# Count Vectorizer & TF-IDF using Multinomial Naive Bayes 

In [19]:
import os
import glob

import pandas as pd
import numpy as np
import seaborn as sns

from nltk.tokenize import word_tokenize

from sklearn.model_selection import train_test_split, KFold
from sklearn.feature_extraction.text import CountVectorizer, TfidfVectorizer
from sklearn.naive_bayes import MultinomialNB
from sklearn.metrics import f1_score, precision_score, recall_score

%matplotlib inline

In [6]:
data_path = 'data'

files = glob.glob(os.path.join(data_path, '*', '*'))

files

In [10]:
d_train_a = pd.read_csv(files[1])

d_train_b = pd.read_csv(files[-2])

In [14]:
d_train_a.head()

Unnamed: 0,RES_ID,RESPONSE,LABEL
0,TRA1,intetraksi/beradaptasi terhadap lingkungan yan...,1
1,TRA2,seperti jatuhnya meteor tsunami gempa bumi,0
2,TRA3,hanya tuhan yang tahu tantangan nya itu apaan,0
3,TRA4,mereka akan sulit beradaptasi,1
4,TRA5,"Tempat tinggal, ekonomi, dan pekerjaan",1


In [13]:
d_train_b.head()

Unnamed: 0,RES_ID,RESPONSE,LABEL
0,TRB1,Karena orang berpikir bahwa jika disumbangkan ...,1
1,TRB2,Pakaian awet adalah alternatif terhadap Fast F...,0
2,TRB3,karna orang lebih suka menyumbang,1
3,TRB4,karana harga nya terjangkau dan pas.,0
4,TRB5,kerena harganya mahal .,0


In [18]:
d_train = d_train_a.append(d_train_b)

d_train.reset_index(drop = True, inplace = True)

## cleansing

In [21]:
def cleansing(sentence):
    sentence = sentence.lower()
    word_list = word_tokenize(sentence)
    word_list = [word for word in word_list if len(word) > 2]
    sentence = " ".join(word_list)
    
    return sentence

In [22]:
d_train['response_cleansing'] = d_train.RESPONSE.apply(cleansing)

## feature extraction

In [24]:
cv = CountVectorizer()
tfidf = TfidfVectorizer()

In [26]:
X_cv = cv.fit_transform(d_train.response_cleansing)
X_tfidf = tfidf.fit_transform(d_train.response_cleansing)

## modeling

In [29]:
X_train, X_test, y_train, y_test = train_test_split(X_cv, d_train.LABEL, test_size = 0.2, shuffle = True, random_state = 123)

In [34]:
mnb = MultinomialNB()

mnb.fit(X_train, y_train)

res_cv = mnb.predict(X_test)

In [39]:
print("f1 score", f1_score(y_test, res_cv))
print("precision", precision_score(y_test, res_cv))
print("recall", recall_score(y_test, res_cv))
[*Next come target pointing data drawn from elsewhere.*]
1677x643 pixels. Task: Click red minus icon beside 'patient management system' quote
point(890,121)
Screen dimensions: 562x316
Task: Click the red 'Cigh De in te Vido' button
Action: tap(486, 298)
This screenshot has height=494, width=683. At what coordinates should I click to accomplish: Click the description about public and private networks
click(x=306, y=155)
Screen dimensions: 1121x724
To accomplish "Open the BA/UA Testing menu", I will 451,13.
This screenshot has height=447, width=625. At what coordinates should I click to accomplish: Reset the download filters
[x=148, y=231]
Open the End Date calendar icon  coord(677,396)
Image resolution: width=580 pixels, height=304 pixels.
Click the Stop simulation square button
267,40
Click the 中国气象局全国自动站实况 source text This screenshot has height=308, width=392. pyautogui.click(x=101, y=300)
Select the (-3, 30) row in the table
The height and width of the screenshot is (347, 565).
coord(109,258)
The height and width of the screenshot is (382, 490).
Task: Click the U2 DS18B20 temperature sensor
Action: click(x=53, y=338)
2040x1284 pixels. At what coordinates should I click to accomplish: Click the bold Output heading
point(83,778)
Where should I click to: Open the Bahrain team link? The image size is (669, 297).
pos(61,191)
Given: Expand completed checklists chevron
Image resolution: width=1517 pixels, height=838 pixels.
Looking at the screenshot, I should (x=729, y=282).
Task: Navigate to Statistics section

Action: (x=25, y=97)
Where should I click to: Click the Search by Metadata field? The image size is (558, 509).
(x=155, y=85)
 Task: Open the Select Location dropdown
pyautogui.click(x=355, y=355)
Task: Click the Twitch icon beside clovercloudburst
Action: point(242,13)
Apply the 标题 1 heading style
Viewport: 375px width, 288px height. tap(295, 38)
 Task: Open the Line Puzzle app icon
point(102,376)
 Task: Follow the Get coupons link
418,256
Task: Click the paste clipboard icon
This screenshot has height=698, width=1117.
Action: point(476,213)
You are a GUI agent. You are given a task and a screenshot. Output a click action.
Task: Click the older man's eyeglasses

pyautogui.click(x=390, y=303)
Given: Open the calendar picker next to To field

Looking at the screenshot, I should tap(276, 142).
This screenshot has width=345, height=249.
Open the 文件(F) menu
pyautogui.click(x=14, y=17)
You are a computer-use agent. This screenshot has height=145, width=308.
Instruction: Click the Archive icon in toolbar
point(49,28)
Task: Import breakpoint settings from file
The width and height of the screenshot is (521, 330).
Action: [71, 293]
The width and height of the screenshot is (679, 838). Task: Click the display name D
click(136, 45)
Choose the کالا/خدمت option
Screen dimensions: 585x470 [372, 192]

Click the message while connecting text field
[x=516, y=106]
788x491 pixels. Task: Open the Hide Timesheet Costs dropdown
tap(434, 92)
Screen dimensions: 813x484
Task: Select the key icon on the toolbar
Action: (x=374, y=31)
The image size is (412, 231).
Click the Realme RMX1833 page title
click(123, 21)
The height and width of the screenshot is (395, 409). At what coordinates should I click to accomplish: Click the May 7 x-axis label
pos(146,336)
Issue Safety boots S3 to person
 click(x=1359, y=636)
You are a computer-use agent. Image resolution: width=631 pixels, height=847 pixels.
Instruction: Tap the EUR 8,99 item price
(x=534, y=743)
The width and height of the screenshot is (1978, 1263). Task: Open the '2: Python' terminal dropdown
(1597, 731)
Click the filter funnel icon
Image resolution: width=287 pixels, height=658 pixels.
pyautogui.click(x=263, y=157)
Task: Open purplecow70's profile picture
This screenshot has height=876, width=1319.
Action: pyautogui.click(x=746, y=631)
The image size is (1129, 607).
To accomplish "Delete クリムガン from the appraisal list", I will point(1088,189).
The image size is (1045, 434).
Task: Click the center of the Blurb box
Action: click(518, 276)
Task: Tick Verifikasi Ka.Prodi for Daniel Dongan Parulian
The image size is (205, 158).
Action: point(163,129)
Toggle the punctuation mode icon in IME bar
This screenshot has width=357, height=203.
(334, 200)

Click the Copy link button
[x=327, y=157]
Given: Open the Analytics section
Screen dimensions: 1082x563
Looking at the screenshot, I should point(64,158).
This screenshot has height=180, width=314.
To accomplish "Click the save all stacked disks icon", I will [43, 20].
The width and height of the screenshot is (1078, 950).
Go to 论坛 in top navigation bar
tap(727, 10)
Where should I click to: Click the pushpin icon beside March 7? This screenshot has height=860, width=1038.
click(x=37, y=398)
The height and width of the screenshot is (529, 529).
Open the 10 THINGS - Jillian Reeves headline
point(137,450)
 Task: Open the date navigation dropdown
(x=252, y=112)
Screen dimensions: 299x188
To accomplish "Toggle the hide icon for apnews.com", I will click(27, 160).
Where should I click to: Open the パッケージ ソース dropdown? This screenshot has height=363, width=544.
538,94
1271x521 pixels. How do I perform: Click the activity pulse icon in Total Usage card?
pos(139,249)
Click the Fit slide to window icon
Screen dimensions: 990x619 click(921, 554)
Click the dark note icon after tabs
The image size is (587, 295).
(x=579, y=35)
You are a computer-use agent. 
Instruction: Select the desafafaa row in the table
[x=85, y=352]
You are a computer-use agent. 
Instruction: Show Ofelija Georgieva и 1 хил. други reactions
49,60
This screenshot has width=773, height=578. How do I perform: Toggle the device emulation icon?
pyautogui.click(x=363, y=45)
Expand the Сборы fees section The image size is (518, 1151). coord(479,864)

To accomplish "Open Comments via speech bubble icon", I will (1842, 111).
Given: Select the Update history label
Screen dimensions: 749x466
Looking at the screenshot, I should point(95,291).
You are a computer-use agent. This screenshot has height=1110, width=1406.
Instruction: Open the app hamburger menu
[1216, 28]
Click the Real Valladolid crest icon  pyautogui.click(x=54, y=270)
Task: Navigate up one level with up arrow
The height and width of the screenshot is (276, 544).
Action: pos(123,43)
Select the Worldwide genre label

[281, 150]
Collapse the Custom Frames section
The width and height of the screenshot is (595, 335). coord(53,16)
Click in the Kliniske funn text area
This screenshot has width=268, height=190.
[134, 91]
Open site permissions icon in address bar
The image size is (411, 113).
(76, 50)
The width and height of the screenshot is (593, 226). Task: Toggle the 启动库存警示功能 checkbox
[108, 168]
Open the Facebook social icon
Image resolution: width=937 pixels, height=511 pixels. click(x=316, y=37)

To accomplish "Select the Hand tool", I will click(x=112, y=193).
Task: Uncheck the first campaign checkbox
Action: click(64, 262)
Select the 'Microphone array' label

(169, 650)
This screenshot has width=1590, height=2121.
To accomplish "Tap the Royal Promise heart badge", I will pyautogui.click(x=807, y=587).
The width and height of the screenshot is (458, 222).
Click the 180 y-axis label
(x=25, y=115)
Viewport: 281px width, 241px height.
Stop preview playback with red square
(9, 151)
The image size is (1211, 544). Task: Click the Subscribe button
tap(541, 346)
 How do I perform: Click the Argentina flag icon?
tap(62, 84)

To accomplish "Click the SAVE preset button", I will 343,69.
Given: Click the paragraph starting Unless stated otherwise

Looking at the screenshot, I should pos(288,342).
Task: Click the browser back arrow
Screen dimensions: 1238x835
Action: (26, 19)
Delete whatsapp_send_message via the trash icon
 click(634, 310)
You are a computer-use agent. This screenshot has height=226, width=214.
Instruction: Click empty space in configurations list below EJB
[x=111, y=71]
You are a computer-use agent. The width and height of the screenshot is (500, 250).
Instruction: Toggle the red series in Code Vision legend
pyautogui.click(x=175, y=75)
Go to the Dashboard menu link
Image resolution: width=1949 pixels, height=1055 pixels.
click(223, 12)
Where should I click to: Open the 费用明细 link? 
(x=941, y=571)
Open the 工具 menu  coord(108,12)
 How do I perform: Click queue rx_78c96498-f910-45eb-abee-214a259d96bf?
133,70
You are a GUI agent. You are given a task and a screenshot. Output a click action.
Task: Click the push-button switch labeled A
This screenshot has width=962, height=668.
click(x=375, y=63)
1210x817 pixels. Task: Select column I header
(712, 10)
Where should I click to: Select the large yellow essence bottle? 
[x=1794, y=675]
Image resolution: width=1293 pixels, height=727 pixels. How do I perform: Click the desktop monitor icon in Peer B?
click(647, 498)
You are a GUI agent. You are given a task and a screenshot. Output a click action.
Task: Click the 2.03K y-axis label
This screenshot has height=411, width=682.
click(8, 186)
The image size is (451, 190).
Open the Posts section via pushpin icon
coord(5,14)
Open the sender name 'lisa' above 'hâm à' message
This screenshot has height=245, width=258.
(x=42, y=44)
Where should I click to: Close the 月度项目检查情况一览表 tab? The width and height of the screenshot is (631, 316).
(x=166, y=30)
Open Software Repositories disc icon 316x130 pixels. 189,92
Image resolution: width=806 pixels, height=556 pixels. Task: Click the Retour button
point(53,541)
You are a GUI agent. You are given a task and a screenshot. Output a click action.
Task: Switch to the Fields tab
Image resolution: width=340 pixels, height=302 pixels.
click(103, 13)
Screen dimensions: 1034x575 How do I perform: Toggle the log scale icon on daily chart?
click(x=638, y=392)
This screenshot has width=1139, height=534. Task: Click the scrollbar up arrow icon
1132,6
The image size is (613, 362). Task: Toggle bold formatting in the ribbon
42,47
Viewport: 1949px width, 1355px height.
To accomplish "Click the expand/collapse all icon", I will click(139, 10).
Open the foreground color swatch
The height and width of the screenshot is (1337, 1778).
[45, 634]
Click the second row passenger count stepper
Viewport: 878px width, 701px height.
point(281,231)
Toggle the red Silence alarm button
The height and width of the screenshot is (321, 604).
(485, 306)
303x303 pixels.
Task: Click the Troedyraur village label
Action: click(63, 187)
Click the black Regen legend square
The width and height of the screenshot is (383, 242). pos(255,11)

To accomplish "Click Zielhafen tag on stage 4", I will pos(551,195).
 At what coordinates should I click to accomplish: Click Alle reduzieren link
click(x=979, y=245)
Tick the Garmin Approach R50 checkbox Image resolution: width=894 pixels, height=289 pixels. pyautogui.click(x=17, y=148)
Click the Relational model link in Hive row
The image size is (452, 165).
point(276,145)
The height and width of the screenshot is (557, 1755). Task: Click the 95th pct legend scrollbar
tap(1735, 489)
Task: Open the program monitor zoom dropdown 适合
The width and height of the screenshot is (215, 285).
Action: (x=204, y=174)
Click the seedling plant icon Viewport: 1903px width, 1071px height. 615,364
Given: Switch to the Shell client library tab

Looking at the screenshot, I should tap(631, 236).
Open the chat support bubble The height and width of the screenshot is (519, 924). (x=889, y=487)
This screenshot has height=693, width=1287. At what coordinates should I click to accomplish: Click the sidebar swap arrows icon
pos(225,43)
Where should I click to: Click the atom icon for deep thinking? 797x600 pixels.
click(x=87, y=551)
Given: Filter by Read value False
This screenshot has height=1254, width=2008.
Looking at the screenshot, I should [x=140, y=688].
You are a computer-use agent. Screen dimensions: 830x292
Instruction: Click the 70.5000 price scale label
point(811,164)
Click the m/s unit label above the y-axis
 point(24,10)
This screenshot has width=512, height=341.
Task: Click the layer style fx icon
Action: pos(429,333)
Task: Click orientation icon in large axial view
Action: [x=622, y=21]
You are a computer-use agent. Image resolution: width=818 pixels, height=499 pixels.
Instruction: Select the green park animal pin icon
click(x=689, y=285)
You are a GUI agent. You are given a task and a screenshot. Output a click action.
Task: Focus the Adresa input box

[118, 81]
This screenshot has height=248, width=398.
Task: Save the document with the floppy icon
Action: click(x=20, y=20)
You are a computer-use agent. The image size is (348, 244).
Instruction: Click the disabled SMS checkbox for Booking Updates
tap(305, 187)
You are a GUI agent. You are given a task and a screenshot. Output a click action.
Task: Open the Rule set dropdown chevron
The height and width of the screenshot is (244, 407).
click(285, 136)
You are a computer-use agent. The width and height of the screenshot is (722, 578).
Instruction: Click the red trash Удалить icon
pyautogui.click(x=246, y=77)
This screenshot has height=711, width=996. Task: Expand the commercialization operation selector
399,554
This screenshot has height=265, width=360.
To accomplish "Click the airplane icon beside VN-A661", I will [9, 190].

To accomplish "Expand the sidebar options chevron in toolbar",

f1 score 0.7898089171974523
precision 0.7469879518072289
recall 0.8378378378378378


In [40]:
X_train, X_test, y_train, y_test = train_test_split(X_tfidf, d_train.LABEL, test_size = 0.2, shuffle = True, random_state = 123)

In [41]:
mnb = MultinomialNB()

mnb.fit(X_train, y_train)

res_cv = mnb.predict(X_test)

In [42]:
print("f1 score", f1_score(y_test, res_cv))
print("precision", precision_score(y_test, res_cv))
print("recall", recall_score(y_test, res_cv))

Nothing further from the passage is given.